Studio album by Two Lone Swordsmen
- Released: 17 May 2004
- Studio: The Rotters Golf Club
- Genre: Electronic rock; dance-punk; post-punk; electroclash; IDM;
- Length: 53:42
- Label: Warp
- Producer: Andrew Weatherall; Keith Tenniswood;

Two Lone Swordsmen chronology
| Tiny Reminders (2000) | From the Double Gone Chapel (2004) | Wrong Meeting (2007) |

Singles from From the Double Gone Chapel
- "Sex Beat" Released: 26 July 2004;

= From the Double Gone Chapel =

From the Double Gone Chapel is a studio album by Two Lone Swordsmen. It was released through Warp on 17 May 2004. The album's title derives from a pub in East End of London. The album includes a cover of the Gun Club's "Sex Beat". The album peaked at number 19 on the UK Independent Albums Chart.

==Critical reception==

At Metacritic, which assigns a weighted average score out of 100 to reviews from mainstream critics, the album received an average score of 69, based on 13 reviews, indicating "generally favorable reviews".

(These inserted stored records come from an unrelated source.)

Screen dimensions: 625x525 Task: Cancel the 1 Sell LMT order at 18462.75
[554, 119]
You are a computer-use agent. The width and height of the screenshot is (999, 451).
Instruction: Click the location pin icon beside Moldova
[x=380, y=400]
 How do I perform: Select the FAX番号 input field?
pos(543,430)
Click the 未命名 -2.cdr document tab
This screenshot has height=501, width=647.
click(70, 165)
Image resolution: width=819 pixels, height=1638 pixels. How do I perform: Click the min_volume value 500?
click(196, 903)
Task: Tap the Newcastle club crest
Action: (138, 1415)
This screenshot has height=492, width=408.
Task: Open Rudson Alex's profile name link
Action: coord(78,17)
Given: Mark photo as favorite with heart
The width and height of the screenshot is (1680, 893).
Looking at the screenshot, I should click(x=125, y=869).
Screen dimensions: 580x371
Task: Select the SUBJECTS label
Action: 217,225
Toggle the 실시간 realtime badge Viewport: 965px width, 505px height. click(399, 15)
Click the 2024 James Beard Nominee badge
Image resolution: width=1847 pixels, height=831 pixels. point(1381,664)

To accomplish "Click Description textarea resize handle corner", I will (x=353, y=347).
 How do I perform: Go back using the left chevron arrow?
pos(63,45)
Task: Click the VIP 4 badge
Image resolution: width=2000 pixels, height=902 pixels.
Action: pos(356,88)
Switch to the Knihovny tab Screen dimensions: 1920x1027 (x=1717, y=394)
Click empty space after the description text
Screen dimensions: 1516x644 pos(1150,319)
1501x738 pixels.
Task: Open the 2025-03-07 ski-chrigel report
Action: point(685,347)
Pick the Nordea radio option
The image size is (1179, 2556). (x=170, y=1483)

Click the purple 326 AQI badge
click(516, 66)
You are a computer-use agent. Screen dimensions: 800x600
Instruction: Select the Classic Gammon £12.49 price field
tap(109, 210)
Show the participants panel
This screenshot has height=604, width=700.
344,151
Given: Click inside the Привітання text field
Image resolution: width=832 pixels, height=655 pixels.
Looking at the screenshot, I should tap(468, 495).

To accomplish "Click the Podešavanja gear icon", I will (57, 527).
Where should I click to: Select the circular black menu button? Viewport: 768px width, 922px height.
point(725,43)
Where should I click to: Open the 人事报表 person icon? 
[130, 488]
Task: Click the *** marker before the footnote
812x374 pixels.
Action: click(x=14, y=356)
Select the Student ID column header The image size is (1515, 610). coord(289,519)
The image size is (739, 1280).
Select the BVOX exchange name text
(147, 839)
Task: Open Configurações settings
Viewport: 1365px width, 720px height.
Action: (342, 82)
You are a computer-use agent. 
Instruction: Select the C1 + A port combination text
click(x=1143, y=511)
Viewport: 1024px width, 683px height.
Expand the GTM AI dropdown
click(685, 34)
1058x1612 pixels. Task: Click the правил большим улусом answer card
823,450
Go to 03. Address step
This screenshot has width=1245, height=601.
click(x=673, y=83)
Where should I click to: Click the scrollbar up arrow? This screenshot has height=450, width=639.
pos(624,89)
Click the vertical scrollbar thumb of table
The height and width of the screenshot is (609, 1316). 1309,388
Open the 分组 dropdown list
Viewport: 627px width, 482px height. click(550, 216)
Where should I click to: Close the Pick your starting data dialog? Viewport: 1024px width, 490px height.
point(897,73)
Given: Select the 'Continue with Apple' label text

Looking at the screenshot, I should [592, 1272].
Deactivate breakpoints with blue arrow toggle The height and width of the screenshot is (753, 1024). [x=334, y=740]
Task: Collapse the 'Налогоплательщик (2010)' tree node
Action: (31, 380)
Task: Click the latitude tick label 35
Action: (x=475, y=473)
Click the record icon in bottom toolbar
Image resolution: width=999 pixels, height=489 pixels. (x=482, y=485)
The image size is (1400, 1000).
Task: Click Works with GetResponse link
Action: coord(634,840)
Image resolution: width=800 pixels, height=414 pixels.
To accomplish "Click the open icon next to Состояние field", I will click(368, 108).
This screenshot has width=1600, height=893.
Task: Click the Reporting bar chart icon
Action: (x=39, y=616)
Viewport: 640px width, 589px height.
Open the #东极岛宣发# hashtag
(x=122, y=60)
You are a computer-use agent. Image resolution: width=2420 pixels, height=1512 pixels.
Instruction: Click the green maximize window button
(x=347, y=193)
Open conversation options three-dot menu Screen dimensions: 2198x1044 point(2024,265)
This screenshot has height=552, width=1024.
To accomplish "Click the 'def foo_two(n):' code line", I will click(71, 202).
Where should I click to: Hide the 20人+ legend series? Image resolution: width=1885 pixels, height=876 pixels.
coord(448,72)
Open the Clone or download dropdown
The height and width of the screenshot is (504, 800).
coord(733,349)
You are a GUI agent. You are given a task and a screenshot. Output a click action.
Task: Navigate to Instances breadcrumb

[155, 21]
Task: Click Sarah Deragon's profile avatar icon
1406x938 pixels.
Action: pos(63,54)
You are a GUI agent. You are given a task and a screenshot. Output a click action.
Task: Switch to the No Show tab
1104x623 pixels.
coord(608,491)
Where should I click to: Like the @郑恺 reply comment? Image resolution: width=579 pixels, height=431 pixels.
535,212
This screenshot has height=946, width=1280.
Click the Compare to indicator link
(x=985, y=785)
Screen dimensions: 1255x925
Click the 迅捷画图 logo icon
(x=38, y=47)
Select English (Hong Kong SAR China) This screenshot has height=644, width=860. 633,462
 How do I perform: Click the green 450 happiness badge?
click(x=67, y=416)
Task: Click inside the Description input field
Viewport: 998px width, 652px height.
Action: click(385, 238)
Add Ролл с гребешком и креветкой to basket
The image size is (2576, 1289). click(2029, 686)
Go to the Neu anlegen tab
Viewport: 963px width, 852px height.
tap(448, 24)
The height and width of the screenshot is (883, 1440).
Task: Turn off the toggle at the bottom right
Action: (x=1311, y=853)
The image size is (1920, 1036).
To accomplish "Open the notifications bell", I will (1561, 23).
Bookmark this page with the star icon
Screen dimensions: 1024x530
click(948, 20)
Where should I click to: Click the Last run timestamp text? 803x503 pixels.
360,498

Heather Phares of AllMusic gave the album 3 out of 5 stars, writing, "Even if the sound they pursue here is just a detour, its seamless and creative fusion of rock and electronic idioms deserves respect." Dan Lett of Pitchfork gave the album a 7.9 out of 10, commenting that "The contrasting styles don't always sit comfortably, but individual tracks sparkle with creativity and the newfound dark side is a surprisingly pleasant fit." Dorian Lynskey of The Guardian gave the album 4 out of 5 stars and called it "the duo's most arresting album yet, introducing live instruments, songwriting and Weatherall's own deadpan vocals to their murky electronic brew."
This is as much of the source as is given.